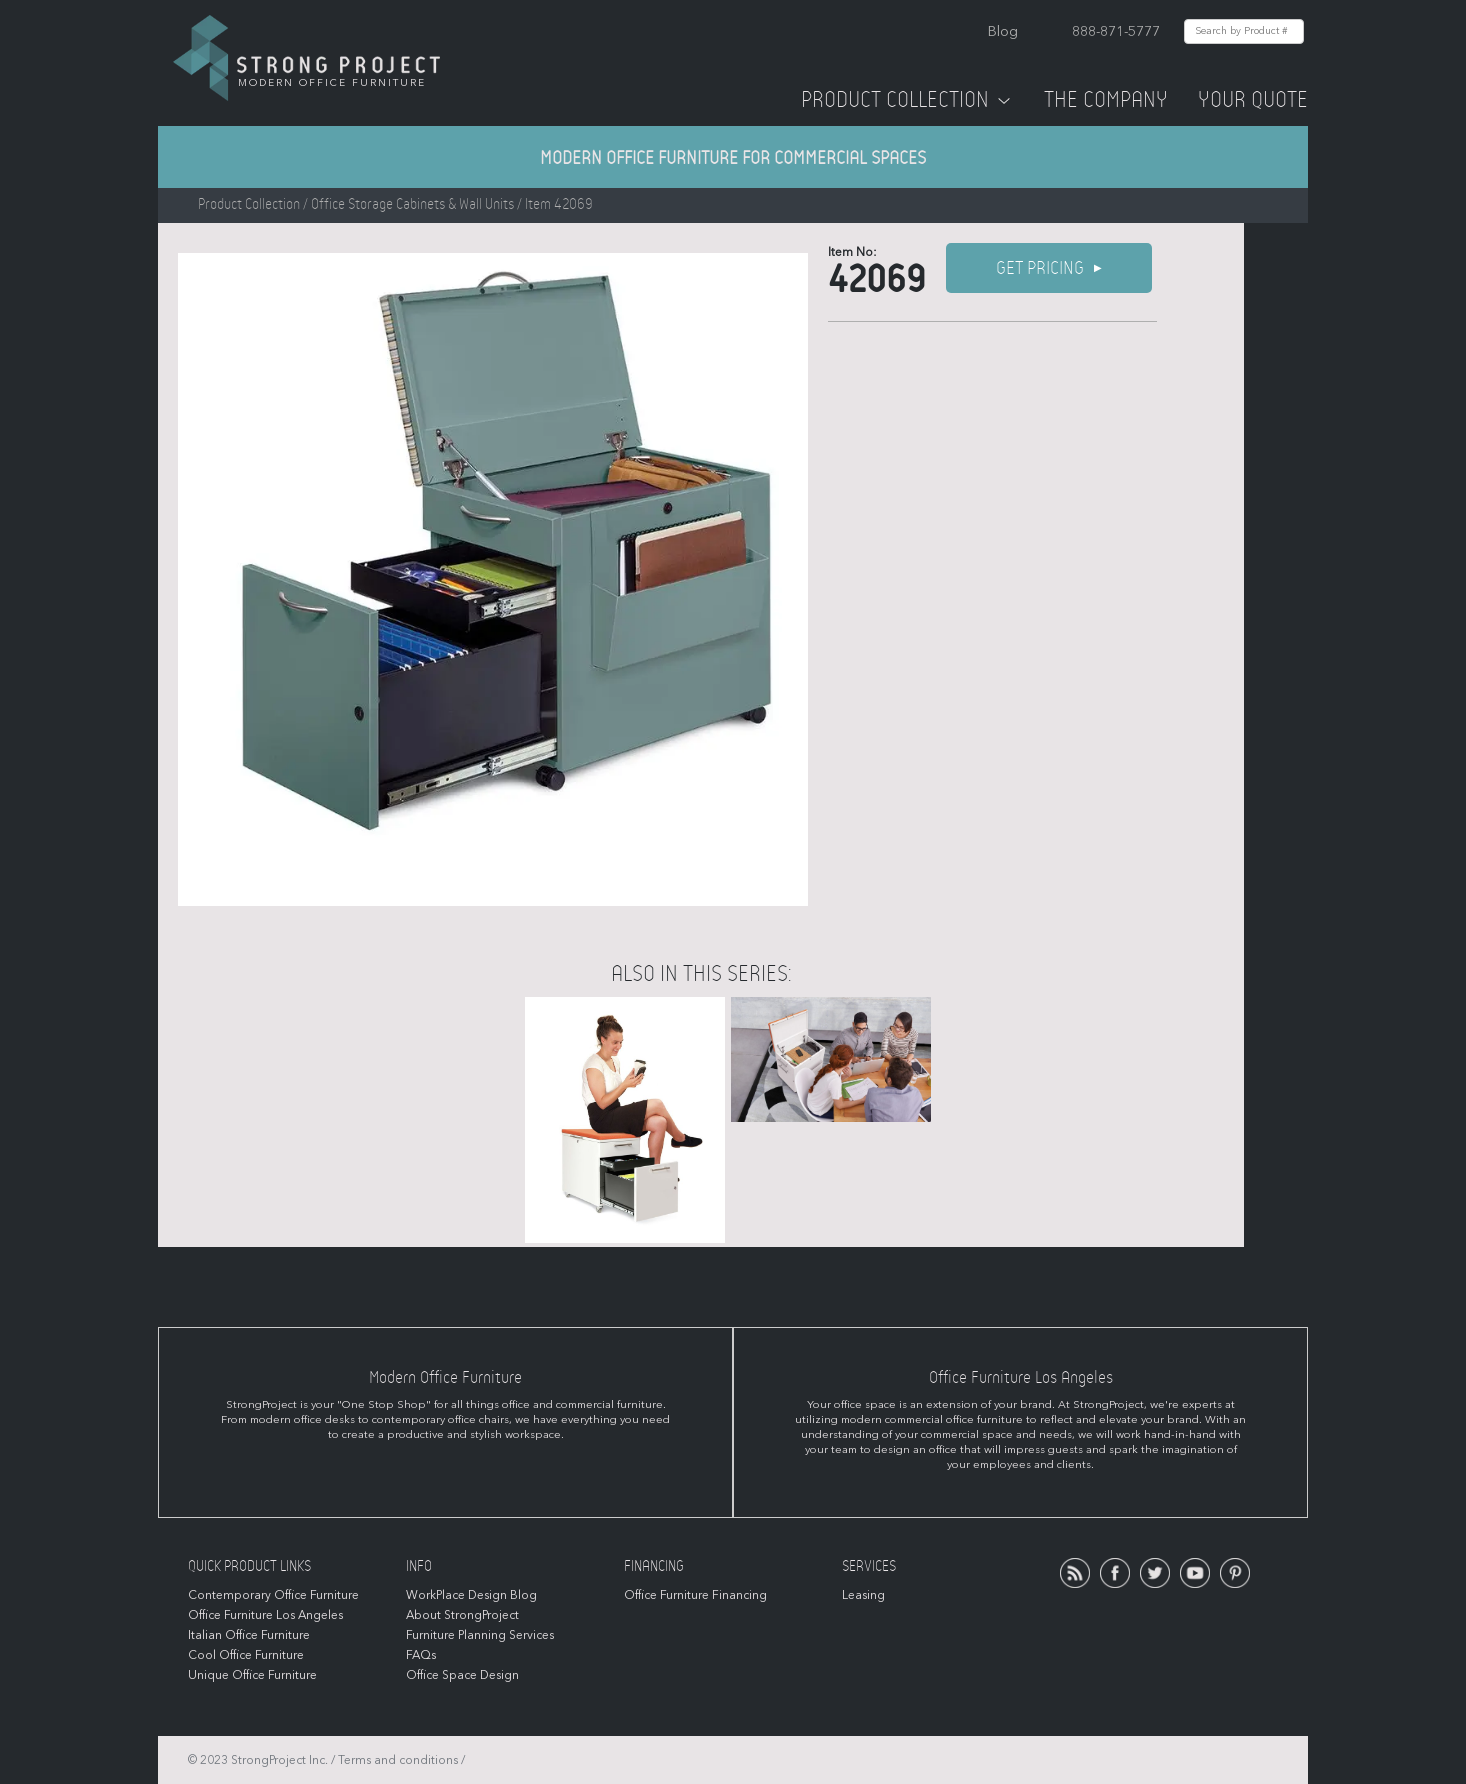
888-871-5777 (1116, 31)
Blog (1003, 31)
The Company (1106, 100)
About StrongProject (462, 1615)
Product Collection (907, 100)
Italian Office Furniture (249, 1635)
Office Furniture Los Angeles (265, 1615)
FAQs (421, 1655)
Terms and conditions (398, 1760)
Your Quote (1253, 100)
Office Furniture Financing (695, 1595)
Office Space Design (462, 1675)
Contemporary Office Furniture (273, 1595)
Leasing (863, 1595)
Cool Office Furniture (246, 1655)
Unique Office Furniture (252, 1675)
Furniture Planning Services (480, 1635)
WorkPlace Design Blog (471, 1595)
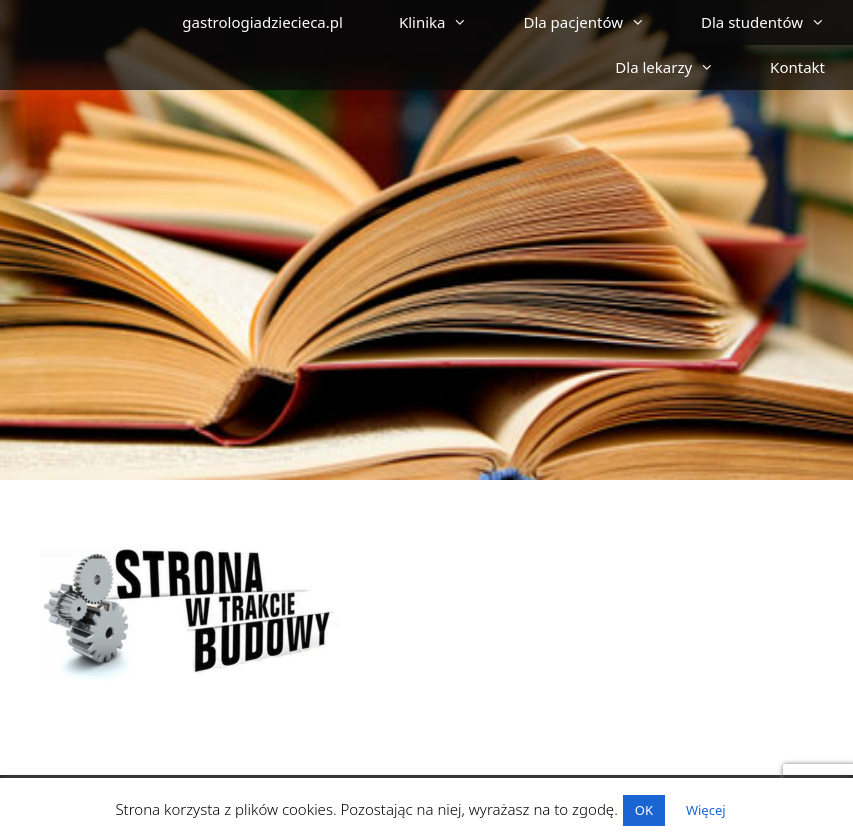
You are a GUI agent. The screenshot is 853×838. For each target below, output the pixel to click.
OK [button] (644, 810)
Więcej (706, 810)
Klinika (447, 22)
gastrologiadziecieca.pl (262, 22)
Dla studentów (777, 22)
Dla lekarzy (678, 67)
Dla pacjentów (598, 22)
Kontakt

•••

◆ SHORT PROBLEM:
Reproduce the lines of the records above from the one containing "Cool Office Furniture (246, 1655)" through the one containing "OK [button] (644, 810)", inclusive. Omit the pictures.

◆ WRITTEN SOLUTION:
Cool Office Furniture (246, 1655)
Unique Office Furniture (252, 1675)
Furniture Planning Services (480, 1635)
WorkPlace Design Blog (471, 1595)
You are a GUI agent. The screenshot is 853×838. For each target below, output the pixel to click.
OK [button] (644, 810)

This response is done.